• [AIM OF THE TASK]:
Nothing in the records should change; write them all out exactly.

(Stored items)
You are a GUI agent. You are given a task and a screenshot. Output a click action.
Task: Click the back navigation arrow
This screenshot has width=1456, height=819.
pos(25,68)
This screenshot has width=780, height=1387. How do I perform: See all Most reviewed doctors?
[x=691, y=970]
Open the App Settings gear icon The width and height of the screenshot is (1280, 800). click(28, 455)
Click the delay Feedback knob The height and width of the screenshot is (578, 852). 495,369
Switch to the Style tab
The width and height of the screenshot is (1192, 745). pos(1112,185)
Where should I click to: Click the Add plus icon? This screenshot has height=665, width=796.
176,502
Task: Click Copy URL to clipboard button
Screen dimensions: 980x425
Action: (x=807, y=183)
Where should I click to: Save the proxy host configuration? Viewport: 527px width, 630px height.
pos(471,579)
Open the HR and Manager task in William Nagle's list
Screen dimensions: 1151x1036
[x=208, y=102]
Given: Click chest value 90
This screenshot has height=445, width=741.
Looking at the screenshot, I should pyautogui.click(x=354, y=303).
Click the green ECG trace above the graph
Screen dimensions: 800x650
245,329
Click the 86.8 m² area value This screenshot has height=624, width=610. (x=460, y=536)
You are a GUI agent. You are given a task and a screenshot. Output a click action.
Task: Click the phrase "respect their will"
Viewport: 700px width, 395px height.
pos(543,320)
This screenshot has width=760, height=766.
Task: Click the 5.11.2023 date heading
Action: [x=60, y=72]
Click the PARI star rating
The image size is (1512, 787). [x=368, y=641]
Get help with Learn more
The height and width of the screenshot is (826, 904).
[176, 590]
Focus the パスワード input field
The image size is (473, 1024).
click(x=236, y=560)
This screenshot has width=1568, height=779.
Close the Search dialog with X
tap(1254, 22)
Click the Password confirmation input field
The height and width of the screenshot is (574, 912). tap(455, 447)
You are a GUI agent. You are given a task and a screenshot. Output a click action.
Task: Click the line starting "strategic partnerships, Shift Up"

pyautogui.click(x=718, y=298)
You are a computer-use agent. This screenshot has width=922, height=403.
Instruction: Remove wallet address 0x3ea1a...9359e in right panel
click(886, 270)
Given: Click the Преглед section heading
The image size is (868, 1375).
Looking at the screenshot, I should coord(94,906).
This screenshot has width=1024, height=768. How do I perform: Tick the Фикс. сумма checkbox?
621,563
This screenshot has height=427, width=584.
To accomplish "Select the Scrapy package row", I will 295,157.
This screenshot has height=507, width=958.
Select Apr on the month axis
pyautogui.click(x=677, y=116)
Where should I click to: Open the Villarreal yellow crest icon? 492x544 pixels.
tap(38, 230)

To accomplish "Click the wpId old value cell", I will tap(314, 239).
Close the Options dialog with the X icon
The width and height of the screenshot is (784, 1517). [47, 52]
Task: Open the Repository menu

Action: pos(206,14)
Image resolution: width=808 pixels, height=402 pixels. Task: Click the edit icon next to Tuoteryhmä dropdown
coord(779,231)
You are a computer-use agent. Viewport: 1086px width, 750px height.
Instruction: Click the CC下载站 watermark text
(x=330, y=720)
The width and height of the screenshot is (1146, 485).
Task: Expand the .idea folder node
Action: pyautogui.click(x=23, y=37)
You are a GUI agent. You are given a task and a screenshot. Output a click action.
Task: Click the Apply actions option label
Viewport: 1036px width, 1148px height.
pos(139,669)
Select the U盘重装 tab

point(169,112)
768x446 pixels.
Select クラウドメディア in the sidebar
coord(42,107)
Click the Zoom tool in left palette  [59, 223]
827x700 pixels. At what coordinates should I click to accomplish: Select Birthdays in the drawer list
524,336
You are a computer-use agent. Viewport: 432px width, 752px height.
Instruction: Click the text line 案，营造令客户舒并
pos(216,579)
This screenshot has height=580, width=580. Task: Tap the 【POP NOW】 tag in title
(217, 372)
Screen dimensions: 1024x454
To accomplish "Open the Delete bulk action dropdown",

• [TASK RESULT]:
You are a GUI agent. You are given a task and a screenshot. Output a click action.
Task: Click the back navigation arrow
This screenshot has width=1456, height=819.
pos(25,68)
This screenshot has width=780, height=1387. How do I perform: See all Most reviewed doctors?
[x=691, y=970]
Open the App Settings gear icon The width and height of the screenshot is (1280, 800). click(28, 455)
Click the delay Feedback knob The height and width of the screenshot is (578, 852). 495,369
Switch to the Style tab
The width and height of the screenshot is (1192, 745). pos(1112,185)
Where should I click to: Click the Add plus icon? This screenshot has height=665, width=796.
176,502
Task: Click Copy URL to clipboard button
Screen dimensions: 980x425
Action: (x=807, y=183)
Where should I click to: Save the proxy host configuration? Viewport: 527px width, 630px height.
pos(471,579)
Open the HR and Manager task in William Nagle's list
Screen dimensions: 1151x1036
[x=208, y=102]
Given: Click chest value 90
This screenshot has height=445, width=741.
Looking at the screenshot, I should pyautogui.click(x=354, y=303).
Click the green ECG trace above the graph
Screen dimensions: 800x650
245,329
Click the 86.8 m² area value This screenshot has height=624, width=610. (x=460, y=536)
You are a GUI agent. You are given a task and a screenshot. Output a click action.
Task: Click the phrase "respect their will"
Viewport: 700px width, 395px height.
pos(543,320)
This screenshot has width=760, height=766.
Task: Click the 5.11.2023 date heading
Action: [x=60, y=72]
Click the PARI star rating
The image size is (1512, 787). [x=368, y=641]
Get help with Learn more
The height and width of the screenshot is (826, 904).
[176, 590]
Focus the パスワード input field
The image size is (473, 1024).
click(x=236, y=560)
This screenshot has width=1568, height=779.
Close the Search dialog with X
tap(1254, 22)
Click the Password confirmation input field
The height and width of the screenshot is (574, 912). tap(455, 447)
You are a GUI agent. You are given a task and a screenshot. Output a click action.
Task: Click the line starting "strategic partnerships, Shift Up"

pyautogui.click(x=718, y=298)
You are a computer-use agent. This screenshot has width=922, height=403.
Instruction: Remove wallet address 0x3ea1a...9359e in right panel
click(886, 270)
Given: Click the Преглед section heading
The image size is (868, 1375).
Looking at the screenshot, I should coord(94,906).
This screenshot has width=1024, height=768. How do I perform: Tick the Фикс. сумма checkbox?
621,563
This screenshot has height=427, width=584.
To accomplish "Select the Scrapy package row", I will 295,157.
This screenshot has height=507, width=958.
Select Apr on the month axis
pyautogui.click(x=677, y=116)
Where should I click to: Open the Villarreal yellow crest icon? 492x544 pixels.
tap(38, 230)

To accomplish "Click the wpId old value cell", I will tap(314, 239).
Close the Options dialog with the X icon
The width and height of the screenshot is (784, 1517). [47, 52]
Task: Open the Repository menu

Action: pos(206,14)
Image resolution: width=808 pixels, height=402 pixels. Task: Click the edit icon next to Tuoteryhmä dropdown
coord(779,231)
You are a computer-use agent. Viewport: 1086px width, 750px height.
Instruction: Click the CC下载站 watermark text
(x=330, y=720)
The width and height of the screenshot is (1146, 485).
Task: Expand the .idea folder node
Action: pyautogui.click(x=23, y=37)
You are a GUI agent. You are given a task and a screenshot. Output a click action.
Task: Click the Apply actions option label
Viewport: 1036px width, 1148px height.
pos(139,669)
Select the U盘重装 tab

point(169,112)
768x446 pixels.
Select クラウドメディア in the sidebar
coord(42,107)
Click the Zoom tool in left palette  [59, 223]
827x700 pixels. At what coordinates should I click to accomplish: Select Birthdays in the drawer list
524,336
You are a computer-use agent. Viewport: 432px width, 752px height.
Instruction: Click the text line 案，营造令客户舒并
pos(216,579)
This screenshot has height=580, width=580. Task: Tap the 【POP NOW】 tag in title
(217, 372)
Screen dimensions: 1024x454
To accomplish "Open the Delete bulk action dropdown",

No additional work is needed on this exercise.